Financial independence is a critical skill for future success. As parents, we have the opportunity to nurture our children’s healthy relationship with money. Here are a few points to consider with respect to helping them in this area:
- Review Your Attitude Towards Money: What is your own attitude towards money? Are you a penny pincher? Frivolous spender? Do you buy on impulse, or take a long time to make a purchase? How much debt do you have? Your financial habits will shape your children. To ensure you are setting them up for their best financial future, parents need to consider what messages they are sending with their money habits.
- Give Your Children an Allowance: Providing a small allowance to your children (especially one in exchange for chores) is an age-old way of teaching your kids about money.
- Encourage them to babysit or mow lawns for extra money: Nothing can beat the feeling of independence your child will feel by making a little extra money and saving up for something important to them.
- Teach Your Child to Save: If you are giving your child $5 per week in allowance for chores, encourage them to put even just $1 per week into a piggy bank. In six months, ask them to count how much money they have saved. Talk to them about why saving is important and what they might do with that amount.

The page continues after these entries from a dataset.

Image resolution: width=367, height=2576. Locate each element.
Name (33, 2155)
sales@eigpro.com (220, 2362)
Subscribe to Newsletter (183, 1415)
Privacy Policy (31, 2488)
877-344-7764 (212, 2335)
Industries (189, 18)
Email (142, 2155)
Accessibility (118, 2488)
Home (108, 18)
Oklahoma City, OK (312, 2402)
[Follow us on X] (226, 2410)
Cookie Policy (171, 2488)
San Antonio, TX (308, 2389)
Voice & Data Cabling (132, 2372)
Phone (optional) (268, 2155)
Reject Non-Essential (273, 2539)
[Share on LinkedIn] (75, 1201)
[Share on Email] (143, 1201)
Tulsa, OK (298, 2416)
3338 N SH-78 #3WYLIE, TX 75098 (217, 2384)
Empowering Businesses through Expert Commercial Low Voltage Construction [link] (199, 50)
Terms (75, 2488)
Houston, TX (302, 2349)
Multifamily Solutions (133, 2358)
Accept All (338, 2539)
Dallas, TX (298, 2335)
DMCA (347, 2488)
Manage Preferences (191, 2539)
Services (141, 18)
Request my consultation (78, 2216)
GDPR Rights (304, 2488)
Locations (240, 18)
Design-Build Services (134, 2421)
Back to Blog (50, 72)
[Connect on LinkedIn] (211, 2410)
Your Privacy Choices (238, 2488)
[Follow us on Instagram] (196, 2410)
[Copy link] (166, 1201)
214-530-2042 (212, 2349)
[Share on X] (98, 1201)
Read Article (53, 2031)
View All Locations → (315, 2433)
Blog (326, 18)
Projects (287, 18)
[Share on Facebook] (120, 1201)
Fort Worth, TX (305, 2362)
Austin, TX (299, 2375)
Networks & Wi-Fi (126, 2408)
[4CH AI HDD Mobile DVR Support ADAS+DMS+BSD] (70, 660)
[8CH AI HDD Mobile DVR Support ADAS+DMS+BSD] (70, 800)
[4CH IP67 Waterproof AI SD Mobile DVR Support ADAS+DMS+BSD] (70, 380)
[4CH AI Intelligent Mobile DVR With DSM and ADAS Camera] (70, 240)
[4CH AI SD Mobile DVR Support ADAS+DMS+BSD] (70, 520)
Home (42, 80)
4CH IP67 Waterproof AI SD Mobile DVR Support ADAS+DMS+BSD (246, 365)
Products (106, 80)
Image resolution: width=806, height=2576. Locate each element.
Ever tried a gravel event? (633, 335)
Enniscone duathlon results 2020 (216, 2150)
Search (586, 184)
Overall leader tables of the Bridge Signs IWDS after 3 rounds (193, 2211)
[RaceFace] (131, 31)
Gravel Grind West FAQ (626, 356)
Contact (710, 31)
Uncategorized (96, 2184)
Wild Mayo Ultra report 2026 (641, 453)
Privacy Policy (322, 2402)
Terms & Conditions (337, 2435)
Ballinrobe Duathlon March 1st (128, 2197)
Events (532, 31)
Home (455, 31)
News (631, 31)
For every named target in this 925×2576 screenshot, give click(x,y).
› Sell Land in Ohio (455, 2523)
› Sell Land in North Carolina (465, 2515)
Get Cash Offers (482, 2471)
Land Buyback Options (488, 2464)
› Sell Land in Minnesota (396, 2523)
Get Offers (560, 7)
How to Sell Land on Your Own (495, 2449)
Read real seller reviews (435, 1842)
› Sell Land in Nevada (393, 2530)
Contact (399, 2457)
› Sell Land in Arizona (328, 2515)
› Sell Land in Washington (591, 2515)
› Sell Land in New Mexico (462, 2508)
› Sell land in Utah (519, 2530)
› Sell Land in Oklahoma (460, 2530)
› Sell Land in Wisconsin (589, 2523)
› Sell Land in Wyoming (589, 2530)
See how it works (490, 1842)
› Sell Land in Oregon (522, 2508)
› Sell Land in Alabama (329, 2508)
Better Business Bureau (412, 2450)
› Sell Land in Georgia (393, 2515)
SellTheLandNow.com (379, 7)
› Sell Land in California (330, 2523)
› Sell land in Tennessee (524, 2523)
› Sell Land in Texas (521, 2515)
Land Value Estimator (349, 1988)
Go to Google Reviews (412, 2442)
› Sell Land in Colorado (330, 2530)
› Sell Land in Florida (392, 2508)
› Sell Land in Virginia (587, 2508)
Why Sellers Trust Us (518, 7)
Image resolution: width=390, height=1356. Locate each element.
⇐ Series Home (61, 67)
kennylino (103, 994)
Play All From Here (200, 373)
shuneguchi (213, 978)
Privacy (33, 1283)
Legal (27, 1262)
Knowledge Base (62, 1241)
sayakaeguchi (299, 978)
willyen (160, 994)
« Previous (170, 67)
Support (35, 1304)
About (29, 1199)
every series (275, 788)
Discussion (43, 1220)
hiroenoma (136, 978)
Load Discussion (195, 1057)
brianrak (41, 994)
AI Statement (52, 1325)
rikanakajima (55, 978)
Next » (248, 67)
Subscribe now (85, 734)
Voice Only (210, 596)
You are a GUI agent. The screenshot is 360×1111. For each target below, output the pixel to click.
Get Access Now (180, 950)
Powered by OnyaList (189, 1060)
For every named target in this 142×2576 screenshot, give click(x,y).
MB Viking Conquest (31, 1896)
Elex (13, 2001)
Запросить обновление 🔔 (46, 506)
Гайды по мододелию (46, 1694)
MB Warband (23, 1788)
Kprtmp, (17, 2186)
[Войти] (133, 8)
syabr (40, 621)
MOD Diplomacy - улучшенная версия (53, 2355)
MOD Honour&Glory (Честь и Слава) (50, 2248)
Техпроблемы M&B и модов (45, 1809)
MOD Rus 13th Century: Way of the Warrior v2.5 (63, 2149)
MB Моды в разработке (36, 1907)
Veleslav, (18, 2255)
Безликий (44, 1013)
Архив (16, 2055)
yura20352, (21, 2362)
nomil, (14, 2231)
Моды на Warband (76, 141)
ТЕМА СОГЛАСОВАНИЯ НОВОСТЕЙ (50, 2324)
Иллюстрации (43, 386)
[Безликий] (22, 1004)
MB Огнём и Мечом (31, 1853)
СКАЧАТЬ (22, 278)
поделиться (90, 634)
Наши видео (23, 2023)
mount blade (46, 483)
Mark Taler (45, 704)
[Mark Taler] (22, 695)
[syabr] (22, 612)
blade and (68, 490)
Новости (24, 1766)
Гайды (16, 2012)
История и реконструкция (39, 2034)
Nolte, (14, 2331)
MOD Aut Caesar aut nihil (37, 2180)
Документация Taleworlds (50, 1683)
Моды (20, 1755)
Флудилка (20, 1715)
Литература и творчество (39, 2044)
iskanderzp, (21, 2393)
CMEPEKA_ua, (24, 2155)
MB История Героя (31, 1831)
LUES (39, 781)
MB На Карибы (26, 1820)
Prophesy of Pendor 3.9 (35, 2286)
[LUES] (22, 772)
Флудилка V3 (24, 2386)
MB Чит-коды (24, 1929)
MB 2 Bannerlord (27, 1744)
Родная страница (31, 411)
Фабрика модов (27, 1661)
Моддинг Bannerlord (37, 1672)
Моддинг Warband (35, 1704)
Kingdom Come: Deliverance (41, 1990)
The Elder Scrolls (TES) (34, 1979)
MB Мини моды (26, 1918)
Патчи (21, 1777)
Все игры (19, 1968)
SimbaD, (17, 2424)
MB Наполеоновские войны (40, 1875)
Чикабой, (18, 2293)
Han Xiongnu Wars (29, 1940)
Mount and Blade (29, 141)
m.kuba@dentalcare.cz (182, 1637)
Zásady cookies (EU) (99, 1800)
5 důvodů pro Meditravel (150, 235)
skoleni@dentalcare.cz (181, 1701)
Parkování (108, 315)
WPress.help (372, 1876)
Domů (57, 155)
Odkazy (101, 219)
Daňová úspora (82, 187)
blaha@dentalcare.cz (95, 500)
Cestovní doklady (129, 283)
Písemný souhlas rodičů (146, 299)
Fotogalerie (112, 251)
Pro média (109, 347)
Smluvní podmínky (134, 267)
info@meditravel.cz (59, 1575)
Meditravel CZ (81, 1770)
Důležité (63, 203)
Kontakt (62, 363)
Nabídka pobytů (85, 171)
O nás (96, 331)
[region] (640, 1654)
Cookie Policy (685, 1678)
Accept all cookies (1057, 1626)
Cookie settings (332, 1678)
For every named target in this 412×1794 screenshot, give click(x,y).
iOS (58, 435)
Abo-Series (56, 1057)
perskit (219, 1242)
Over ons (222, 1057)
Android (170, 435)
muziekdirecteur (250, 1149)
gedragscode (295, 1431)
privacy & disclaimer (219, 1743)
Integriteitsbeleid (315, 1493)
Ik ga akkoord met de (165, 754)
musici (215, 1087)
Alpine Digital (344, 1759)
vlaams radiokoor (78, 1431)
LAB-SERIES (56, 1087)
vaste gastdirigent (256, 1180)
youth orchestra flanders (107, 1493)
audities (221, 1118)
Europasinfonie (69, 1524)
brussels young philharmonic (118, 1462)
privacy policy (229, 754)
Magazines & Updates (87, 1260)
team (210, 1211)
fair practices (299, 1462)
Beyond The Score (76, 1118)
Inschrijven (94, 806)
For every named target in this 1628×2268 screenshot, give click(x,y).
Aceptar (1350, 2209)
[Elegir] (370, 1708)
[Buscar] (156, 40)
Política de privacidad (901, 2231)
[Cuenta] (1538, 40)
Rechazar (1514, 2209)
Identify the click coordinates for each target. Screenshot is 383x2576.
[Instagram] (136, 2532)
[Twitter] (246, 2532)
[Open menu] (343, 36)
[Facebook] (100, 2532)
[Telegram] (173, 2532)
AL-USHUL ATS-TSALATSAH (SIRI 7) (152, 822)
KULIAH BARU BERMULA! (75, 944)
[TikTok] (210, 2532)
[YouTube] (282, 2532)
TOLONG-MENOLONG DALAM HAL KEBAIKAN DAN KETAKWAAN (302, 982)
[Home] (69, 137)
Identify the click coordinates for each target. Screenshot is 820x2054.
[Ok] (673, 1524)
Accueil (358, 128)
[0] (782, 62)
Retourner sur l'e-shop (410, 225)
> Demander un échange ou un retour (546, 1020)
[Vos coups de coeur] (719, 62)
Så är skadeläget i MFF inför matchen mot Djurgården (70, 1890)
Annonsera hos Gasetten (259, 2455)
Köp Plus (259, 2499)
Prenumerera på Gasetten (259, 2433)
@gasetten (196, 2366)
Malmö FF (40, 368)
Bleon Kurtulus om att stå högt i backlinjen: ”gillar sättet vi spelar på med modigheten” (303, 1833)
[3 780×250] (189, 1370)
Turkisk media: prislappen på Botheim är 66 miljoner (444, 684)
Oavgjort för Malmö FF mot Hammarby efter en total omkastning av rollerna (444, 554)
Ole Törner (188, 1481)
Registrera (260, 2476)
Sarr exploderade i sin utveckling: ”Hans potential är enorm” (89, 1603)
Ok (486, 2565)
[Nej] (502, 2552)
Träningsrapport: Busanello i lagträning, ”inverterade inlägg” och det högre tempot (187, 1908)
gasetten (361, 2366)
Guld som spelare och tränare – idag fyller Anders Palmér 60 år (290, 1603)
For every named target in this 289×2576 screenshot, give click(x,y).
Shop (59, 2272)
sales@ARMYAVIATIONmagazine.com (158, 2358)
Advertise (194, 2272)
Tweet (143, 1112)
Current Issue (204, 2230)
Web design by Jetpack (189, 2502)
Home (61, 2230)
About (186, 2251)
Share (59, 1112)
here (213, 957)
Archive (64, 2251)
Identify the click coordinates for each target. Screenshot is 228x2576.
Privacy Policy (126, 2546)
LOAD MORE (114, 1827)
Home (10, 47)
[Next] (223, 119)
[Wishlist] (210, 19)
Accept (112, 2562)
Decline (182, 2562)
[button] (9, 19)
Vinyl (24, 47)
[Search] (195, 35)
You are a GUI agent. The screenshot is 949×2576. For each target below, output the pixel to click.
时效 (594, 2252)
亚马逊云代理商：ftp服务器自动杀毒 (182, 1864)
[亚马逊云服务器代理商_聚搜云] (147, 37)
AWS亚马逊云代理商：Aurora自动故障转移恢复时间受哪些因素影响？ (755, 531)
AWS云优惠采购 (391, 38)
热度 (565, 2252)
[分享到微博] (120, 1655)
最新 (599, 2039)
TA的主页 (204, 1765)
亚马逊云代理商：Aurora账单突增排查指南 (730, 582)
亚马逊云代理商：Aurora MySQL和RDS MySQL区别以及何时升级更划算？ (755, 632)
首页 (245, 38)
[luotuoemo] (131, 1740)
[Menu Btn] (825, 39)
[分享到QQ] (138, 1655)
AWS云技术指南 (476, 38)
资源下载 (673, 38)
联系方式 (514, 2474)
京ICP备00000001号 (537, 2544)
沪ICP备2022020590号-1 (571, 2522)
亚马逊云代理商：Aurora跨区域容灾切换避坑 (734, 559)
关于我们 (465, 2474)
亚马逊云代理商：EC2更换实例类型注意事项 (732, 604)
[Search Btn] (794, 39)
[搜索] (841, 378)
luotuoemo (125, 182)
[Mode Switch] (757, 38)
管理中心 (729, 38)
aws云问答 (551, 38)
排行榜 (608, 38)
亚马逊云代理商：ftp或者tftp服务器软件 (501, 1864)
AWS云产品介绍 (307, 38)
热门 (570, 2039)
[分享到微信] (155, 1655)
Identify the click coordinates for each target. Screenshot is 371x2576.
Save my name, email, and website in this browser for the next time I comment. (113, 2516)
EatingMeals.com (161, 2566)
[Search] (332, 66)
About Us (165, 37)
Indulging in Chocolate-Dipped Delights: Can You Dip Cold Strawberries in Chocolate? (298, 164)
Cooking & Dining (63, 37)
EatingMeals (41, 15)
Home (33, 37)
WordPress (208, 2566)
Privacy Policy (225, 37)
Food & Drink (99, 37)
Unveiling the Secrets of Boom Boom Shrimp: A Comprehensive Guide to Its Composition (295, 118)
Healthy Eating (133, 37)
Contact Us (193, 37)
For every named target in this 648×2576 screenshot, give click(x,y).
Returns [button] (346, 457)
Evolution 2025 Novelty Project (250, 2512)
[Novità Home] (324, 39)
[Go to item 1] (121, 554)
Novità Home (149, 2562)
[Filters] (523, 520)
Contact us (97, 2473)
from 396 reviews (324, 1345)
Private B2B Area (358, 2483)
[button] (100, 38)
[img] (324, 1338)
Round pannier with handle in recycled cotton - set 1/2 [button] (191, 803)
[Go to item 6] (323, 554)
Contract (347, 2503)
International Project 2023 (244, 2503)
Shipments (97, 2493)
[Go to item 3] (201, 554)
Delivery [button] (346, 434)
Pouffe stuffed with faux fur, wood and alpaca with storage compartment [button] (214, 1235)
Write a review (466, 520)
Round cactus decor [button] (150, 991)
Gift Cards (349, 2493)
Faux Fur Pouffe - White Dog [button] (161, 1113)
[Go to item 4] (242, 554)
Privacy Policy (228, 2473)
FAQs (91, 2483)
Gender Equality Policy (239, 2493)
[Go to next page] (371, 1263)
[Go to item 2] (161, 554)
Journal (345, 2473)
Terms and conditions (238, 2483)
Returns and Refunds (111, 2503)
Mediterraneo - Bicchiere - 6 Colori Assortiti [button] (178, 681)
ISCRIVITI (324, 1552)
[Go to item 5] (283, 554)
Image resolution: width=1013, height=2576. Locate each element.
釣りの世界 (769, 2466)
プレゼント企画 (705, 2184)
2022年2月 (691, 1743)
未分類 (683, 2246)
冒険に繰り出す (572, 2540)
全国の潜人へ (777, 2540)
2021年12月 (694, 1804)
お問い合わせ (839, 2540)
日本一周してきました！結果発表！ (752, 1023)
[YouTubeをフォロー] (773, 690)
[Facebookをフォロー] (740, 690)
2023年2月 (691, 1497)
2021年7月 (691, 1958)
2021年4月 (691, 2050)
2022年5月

- Encourage Kids to Think Before They Buy: While it’s hard to get a 10-year-old excited about an RRSP, there are other ways to help them start thinking about planning ahead. One is to encourage them to think about their purchases before they commit. If they see an ad for a toy and they have to have it, teach them about how advertisements are designed to make you want something. Ask them to wait a week. Do they still want it?
- Involve Your Children in the Family Finances: Explain why and how much you pay for certain things and discuss affordable choices. Opening and paying bills or planning vacations helps them be a part of the conversation and will work to instill a sense of financial responsibility as they grow up.
- Show your children that by starting early, compound interest can make saving substantially easy:
Required savings per month to save $1,000,000 by age 65 assuming a 10% return:
If you start at 20, you need to save $116 per month
If you start at 30, you need to save $307 per month
If you start at 40, you need to save $847 per month
If you start at 50, you need to save $2.623 per month
A lower rate of return and a higher savings amount will get there too. The point is to show your children how leveraging compound interest early and staying consistent will get them there more easily than by starting later.
You are the best example to your children about money. Don’t be afraid to share the ups and downs with them. Be patient with your kids, and don’t give up. The best thing you can do as a parent is to repeat your message, show them how you make financial decisions, and hope they make the right ones for themselves eventually too.